I was thinking the other day…
When I was a boy and I went to the pool, I would find myself participating in what could be considered an unusual practice. I do not know if anyone else has done this, did this, or still does. My family or those who may have witnessed me in my young age have never asked me about this and probably never noticed. This probably shouldn’t be too surprising, as it was not a practice of a highly flamboyant nature. It might be that I was fulfilling some sub-conscious male role as hunter/explorer in my prepubescent years. It may be that I was simply a loner and did not care to play another rousing game of Marco polo. Perhaps it was some strange form of obsessive compulsiveness. Questions aside, I would find myself mysteriously drawn to the middle of the pool like a moth hovering towards a cabin light, wading there for a bit. As I waded I would look around to all sides and all corners, gauging the layout and population of what surrounded me within the confines of the pool. I would then suddenly get the urge to swim to all corners, wanting to search all points of the pool - every nook. Of particular enjoyment was going to those areas in the deep end that were unoccupied. Once I had successfully swam to these unexplored areas I simply waded for a bit, splashed around, hovered. Once my mission was accomplished and I had thoroughly been to all areas of the pool, I would be free to play and do what I wanted. In retrospect this whole ritual seems entirely odd. I suppose that a sufficient explanation of this was a need to conquer the great water-filled concrete dune. But what I want whoever is reading this to notice is not so much the peculiar nature of this practice, but the geography of the practice. In a defined pool, with clear markers of depth, I was able to explore every part of the pool. I was able to go as deep as the pool went, as wide as the pool went.

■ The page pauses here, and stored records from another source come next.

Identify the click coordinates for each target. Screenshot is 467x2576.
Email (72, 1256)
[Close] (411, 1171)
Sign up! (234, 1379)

When I was a boy, I also went to the ocean two or three times. But it never crossed my mind to perform this ritual in the ocean. It would be quite ludicrous to attempt it. The ocean is enormous, almost infinite to a young lad. There are depths that no human has ever been able to achieve. There are caves holding creatures that no human has ever laid eyes on. There are no smooth concrete floors; no paved stairways leading out of it, no neatly defined measurements. The ocean is wild and untamed, full of ferocity and beauty.
The climax of my thought is this: I have often mistaken oceanic truth for pool truth. By truth I mean Truth: faith truth, Christianity truth, God truth, life truth, universe truth, reality truth – however you want to refer to it. I have the tendency to want to know all of truth, particularly what is revealed in scripture. I want to swim into all of its nooks and corners. I want to know it, to memorize it, to package it neatly and creatively, and teach it. But the more I study, the more I discover that the truth of my faith is not like the pool. There are certainly places I can swim to quite contently and confidently, but there are other places to which I cannot. The truth of my faith is fierce and wild. It is rowdy and stormy. It cannot be fully contained or grasped, and will never be.
So what is the moral of this aquatic lesson for me? Quite clearly, the moral is to be humble about what I can know and what I can master and to be aware of my need for God’s infinite grace. I’m constantly a student of the great mysterious God of Israel and will never be an expert. But there is a comforting, almost warm thought in this intellectual surrender. It seems quite a bit more appealing to base my life on oceanic truth rather than some chlorine-filled YMCA truth. It seems quite appropriate that the truth surrounding the God of the Universe is wild, unbounded, rowdy, and…holy. This is the type of truth I could never tire of swimming in.